• Exercise: Up to and including the line that contains "You are a computer-use", repeat the entries below exactly from the first line on. Do not carry over any pictures.

== Dataset excerpts ==

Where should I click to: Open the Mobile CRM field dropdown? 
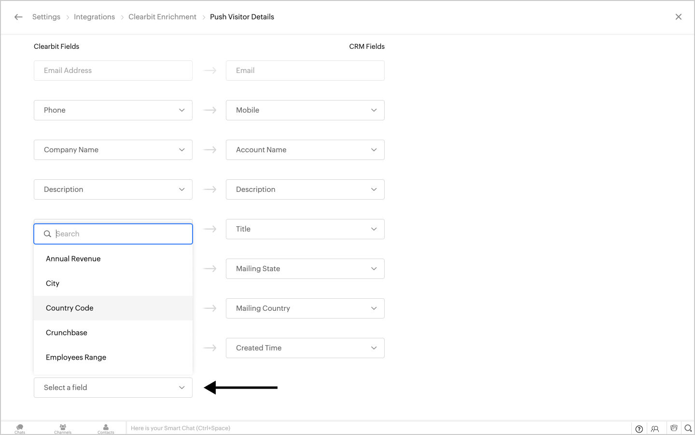305,110
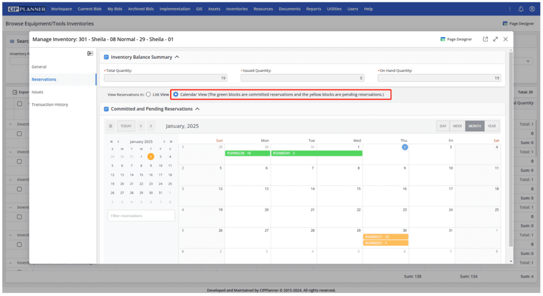Collapse Committed and Pending Reservations section
Screen dimensions: 543x296
(197, 109)
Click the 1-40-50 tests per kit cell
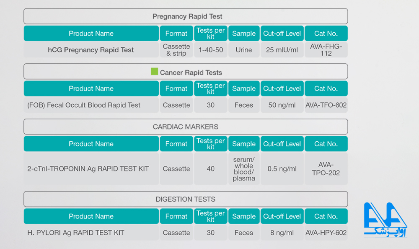The width and height of the screenshot is (419, 249). coord(211,50)
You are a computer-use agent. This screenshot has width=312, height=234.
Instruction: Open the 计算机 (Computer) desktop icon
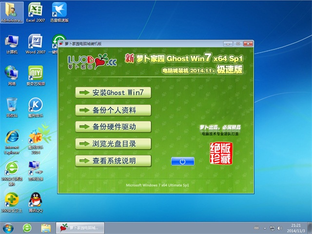(12, 42)

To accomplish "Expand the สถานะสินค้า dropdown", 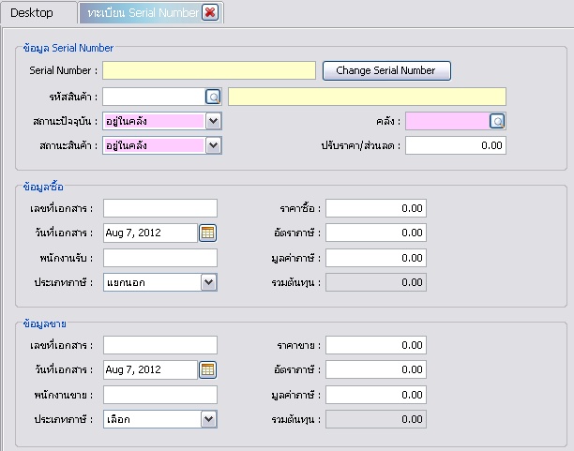I will tap(213, 145).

===

• Worked solution:
Where should I click to: Open the Mobile CRM field dropdown? 
305,110
Collapse Committed and Pending Reservations section
Screen dimensions: 543x296
(197, 109)
Click the 1-40-50 tests per kit cell
The width and height of the screenshot is (419, 249). coord(211,50)
You are a computer-use agent. This screenshot has width=312, height=234.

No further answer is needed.